Le texte présenté par Donald Tusk fixe les priorités politiques de l'Union européenne, ainsi que sa vision du tempo des négociations, qui apparaît comme l'un des premiers sujets de tensions depuis que la Première ministre britannique Theresa May a déclenché mercredi la procédure du Brexit. Il n'a pas encore été discuté avec les Etats membres - ce sera le cas lors de séances techniques ces prochaines semaines puis lors du sommet du 29 avril - mais il se base sur tous les entretiens que le président Tusk a eu ces derniers mois. La proposition est d'ailleurs amenée à évoluer d'ici là, et elle ne sera pas le seul texte produit par la présidence du Conseil. D'autres, plus détaillés, suivront, a indiqué une source officielle de l'UE.

Selon le projet, les 27 veulent une "approche échelonnée", mettant l'accent sur la nécessité de se concentrer exclusivement dans un premier temps sur la négociation sur le règlement de l'accord de divorce. Des "discussions préliminaires" sur la "relation future" après le Brexit pourront être engagées "dès que des progrès suffisants auront été faits dans cette première phase pour la conclusion d'un accord satisfaisant sur les modalités d'un retrait ordonnée". Ce sera aux chefs d'Etat et de gouvernement des 27 d'estimer quand ces progrès seront suffisants, a souligné une source européenne, et l'échéance de l'automne évoquée par le président du Conseil européen n'est qu'indicative.

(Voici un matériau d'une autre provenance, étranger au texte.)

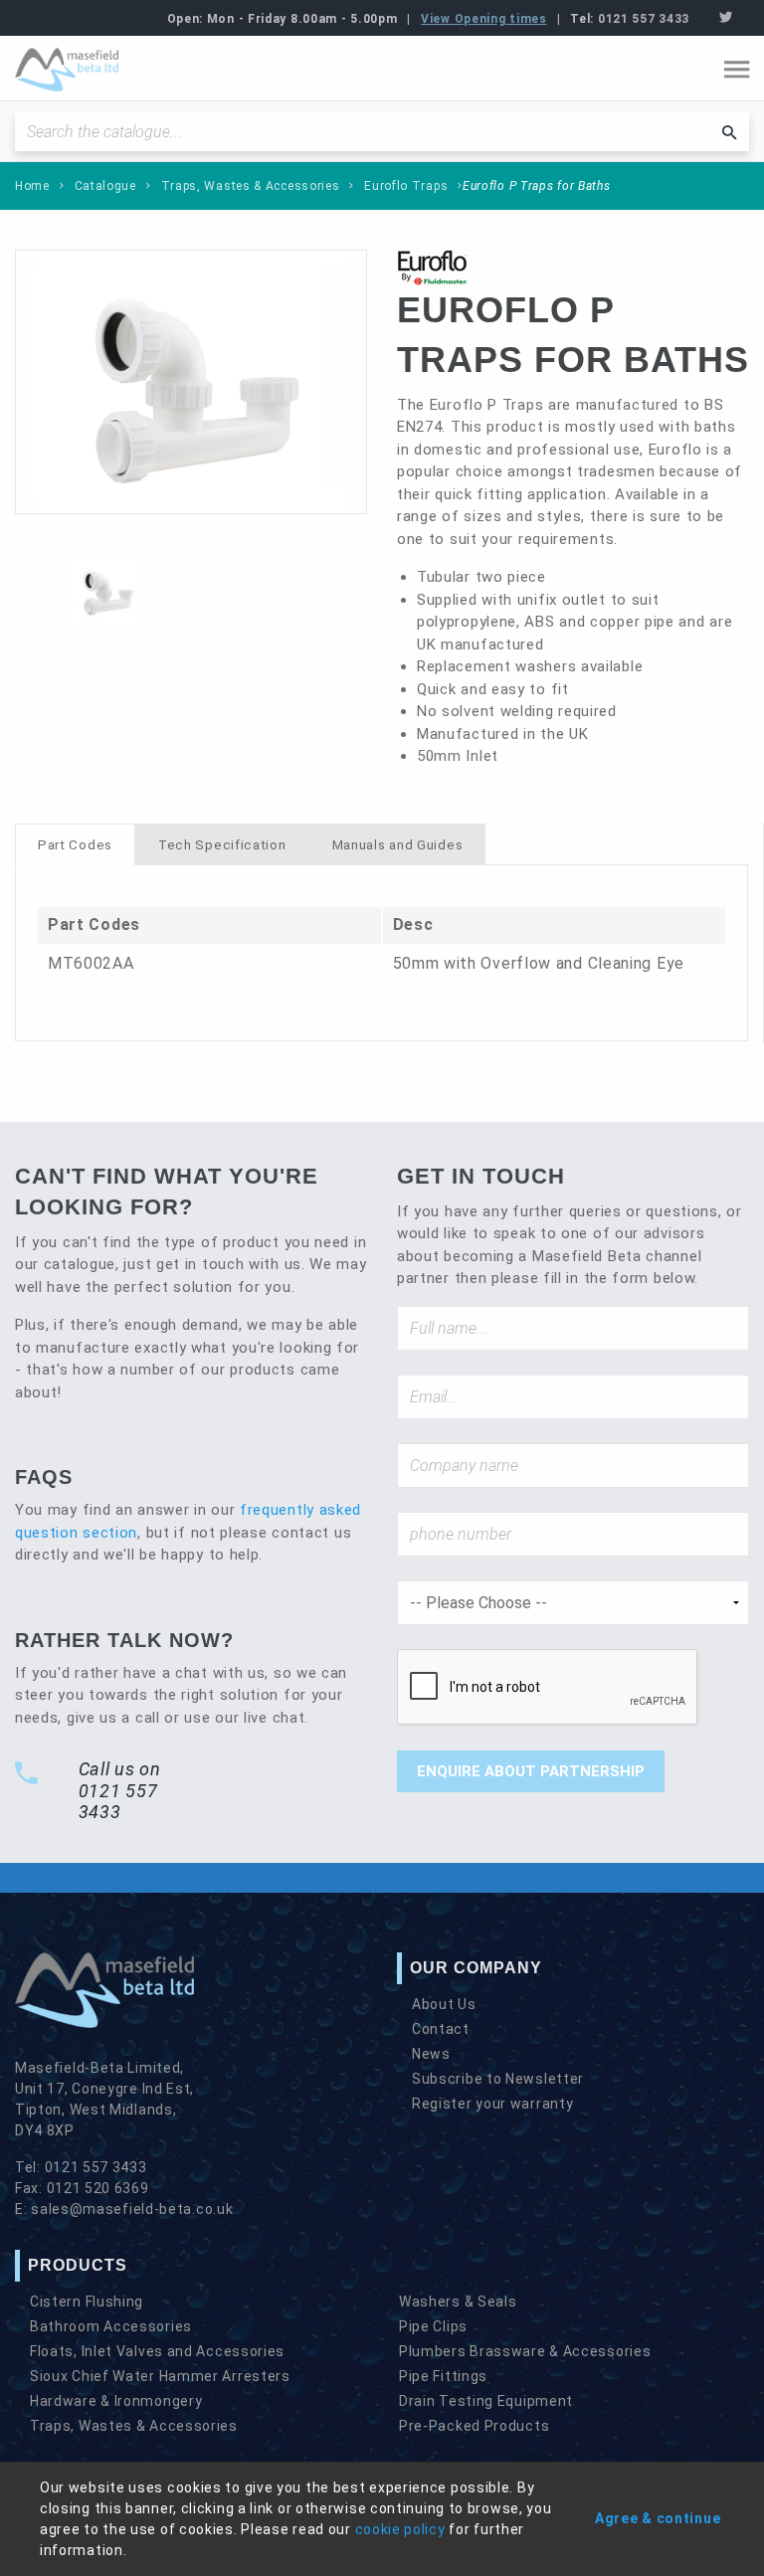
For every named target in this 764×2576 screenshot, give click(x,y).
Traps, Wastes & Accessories (250, 186)
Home (32, 186)
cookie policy (400, 2529)
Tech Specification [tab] (222, 844)
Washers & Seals (458, 2301)
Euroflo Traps (406, 186)
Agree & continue (657, 2518)
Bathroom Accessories (111, 2326)
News (431, 2054)
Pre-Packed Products (474, 2426)
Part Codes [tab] (75, 844)
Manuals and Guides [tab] (398, 844)
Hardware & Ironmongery (116, 2401)
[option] (191, 382)
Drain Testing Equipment (486, 2401)
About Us (444, 2004)
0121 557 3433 (643, 19)
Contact (441, 2029)
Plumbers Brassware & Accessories (525, 2351)
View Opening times (484, 19)
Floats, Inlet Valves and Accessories (157, 2351)
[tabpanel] (381, 952)
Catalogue (105, 186)
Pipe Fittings (443, 2376)
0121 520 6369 (98, 2188)
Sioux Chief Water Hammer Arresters (160, 2376)
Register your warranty (492, 2104)
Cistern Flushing (86, 2301)
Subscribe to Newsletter (498, 2079)
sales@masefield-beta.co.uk (132, 2209)
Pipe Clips (433, 2326)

L'UE se préparera aussi à l'éventualité d'un échec des négociations, selon le projet d'orientations de négociations. Il n'est cependant pas question de consacrer trop d'énergie à ce scénario, car l'UE veut un accord, insiste la source européenne, qui rappelle qu'il s'agira pour l'Union européenne de "tenter de limiter les dégâts" provoqués par la décision britannique de sortir de l'union. Le projet d'orientations précise bien qu'il n'y aura d'accord sur rien tant qu'il n'y aura pas d'accord sur tout.

Le Royaume-Uni devra par ailleurs "honorer" tous ses engagements financiers, a ajouté le président du Conseil européen. Sa proposition ne contient aucun chiffre, mais ces engagements ont été à plusieurs reprises évalués à 55 à 60 milliards d'euros. "Il ne s'agit pas d'une punition, mais de respecter des engagements qui existent vis-à-vis d'autorités publiques, d'universités, d'autres pays", a indiqué l'officiel européen.